A video has surfaced very recently of Sergeant Ericson of the Elgin Police department interacting with a group of young automotive enthusiasts in the parking lot of a Taco Bell.
(Video Below)

This video of the interaction has been gaining a lot of traction over the last day. It’s not because people are outraged– it is the exact opposite. The officer is addressing a group of people that are in violation of Taco Bell’s no loitering policy and the Elgin Police were called to enforce the law. It is in the respectable manner that the law was upheld that is gaining traction with the masses.

We don’t typically post this type of content on The Chicago Traveler– but for me this hits home. I became rooted in the automotive scene at the young age of 15 and I found myself standing in the parking lot of a Taco Bell multiple times a week. I will say that I find it strange how Taco Bell seems to be the official unofficial car meet venue across the nation. I’ve been to multiple Taco Bells in multiple states to chat about cars.

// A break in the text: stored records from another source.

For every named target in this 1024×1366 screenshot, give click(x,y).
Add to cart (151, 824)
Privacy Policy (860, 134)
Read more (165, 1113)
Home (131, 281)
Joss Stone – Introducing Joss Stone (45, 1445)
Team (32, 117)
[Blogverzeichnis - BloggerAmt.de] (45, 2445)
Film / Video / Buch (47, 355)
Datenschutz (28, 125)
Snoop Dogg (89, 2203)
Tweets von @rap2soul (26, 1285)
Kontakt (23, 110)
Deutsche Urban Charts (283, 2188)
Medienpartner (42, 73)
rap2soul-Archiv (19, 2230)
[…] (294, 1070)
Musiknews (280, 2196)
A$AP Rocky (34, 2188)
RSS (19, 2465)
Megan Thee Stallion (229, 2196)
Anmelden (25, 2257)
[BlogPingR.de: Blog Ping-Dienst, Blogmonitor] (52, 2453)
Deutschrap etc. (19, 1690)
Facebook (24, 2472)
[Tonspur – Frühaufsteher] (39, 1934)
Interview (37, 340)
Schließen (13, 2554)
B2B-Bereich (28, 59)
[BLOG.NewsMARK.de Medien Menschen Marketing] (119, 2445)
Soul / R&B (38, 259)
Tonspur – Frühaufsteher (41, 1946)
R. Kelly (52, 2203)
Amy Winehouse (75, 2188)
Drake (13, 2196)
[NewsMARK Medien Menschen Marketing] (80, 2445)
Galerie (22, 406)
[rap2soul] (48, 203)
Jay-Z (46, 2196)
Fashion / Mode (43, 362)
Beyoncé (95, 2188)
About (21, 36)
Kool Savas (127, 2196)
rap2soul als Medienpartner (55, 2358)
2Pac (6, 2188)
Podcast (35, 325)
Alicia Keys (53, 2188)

For me personally, I have rarely had any negative experiences when it comes to police intervening in our plans. Yes, some officers are a lot more raw and it ruined our moods to the point where we would talk smack (among ourselves, not to the officer) for a few minutes to blow off steam, then regroup in a more acceptable spot.

This video is a prime display of an Elgin Police officer respectably enforcing the law– and also it seems like an reenactment of many of the scenarios that I have found myself in.

Here is a breakdown of how Sergeant Ericson of the Elgin Police Department completely nailed handling this situation.

1) He makes himself personable.

Right away at the beginning of the video Sergeant Ericson is comfortably leaning against the grill guard of his cruiser. He is in a non-threatening stance with an assertive, yet relaxed voice. This is a non-violent scenario, so there is no need for immense authority.

At one point, someone even waves to the camera and says “Hi, Mom”– Sergeant Ericson then looks at the camera and waves before returning to addressing the group without even missing a beat. He is personal, not intimidating since there is no need to be.

This may be the first time that some of these teenagers have ever been in a situation where the police have showed up. Sergeant Ericson showed these kids that just because an officer is in uniform doesn’t mean that they aren’t a human.

2) He uses this opportunity to teach a lesson.

He informs the group that they need to leave, but not to be foolish and break traffic laws as they leave. That will cause them to be fined. He even states, “I don’t want to be that guy. I didn’t like speeding tickets when I was a kid– I really don’t want to give them to young kids that are just having fun.”

This gives the group something to connect with– speed behind the wheel. Many grew up the same way; engaging in shenanigans and learning life lessons. I have met a surprising amount of police officers that are deeply rooted in the automotive scene.

Police officers aren’t fun suckers; they just want you to be respectful and responsible.

Sergeant Ericson uses this as an opportunity to connect with the youth in the community and assist them in reaching the same level that the Elgin Police Force is on. He could have just showed up, flipped cherries, yelled until everyone left– but no. He respected them and in return they displayed respect. Which comes to my next point.

3) Respect is returned.

Sergeant Ericson states, “I’d rather come here and treat you like adults”. This is precisely what everyone needs to keep in mind. Respect is given where it is deserved. Act like an adult, cooperate, use common sense and if you have something to debate– do it in a calm and intelligent manner. You don’t want people to disrespect and freak out on you, don’t expect to do it to a police officer or anyone else without repercussions. Rather than the majority of these kids having animosity towards the Elgin Police Force, they may see them in a little brighter color. After all, the police were just the messengers. It is Taco Bell’s policy of no loitering.

4) Some officers truly want to connect with the community that they are serving.

I mentioned earlier that I have met officers that have also been automotive enthusiasts. I’ve stood in parking lots and have had intelligent mechanical conversations with people in uniforms– which can be rare to find anyone these days that have deep mechanical knowledge.

At one point Sergeant Ericson asks if anyone has questions. A young man speaks up and asks how fast the police cruisers go. He replied, “They suck. But, I drove better cars when I was younger.” He later goes more into detail and regains a little bit of dignity for his heavy cruiser. His response though made the group laugh– that is the purest form of connection that you can have with someone.

The rest of the video Sergeant Ericson recaps that no more loitering and being respectful is all that he request. “I want to be on the same team”, it coined multiple times in this video and that is precisely what the public and the police force needs to keep in mind. Both need to work in unison to keep the community progressing in harmony.

The video ends with the man behind the camera introducing himself to Sergeant Ericson and shaking his hand. Perfection.

My thoughts on the Elgin Police Department.

From a diehard automotive enthusiast, I want to sincerely thank Sergeant Ericson and the entirety of the Elgin Police department for outstanding service and being a prime example of what how to properly handle a situation. Obeying the law isn’t always fun, but following the laws doesn’t have to be boring either.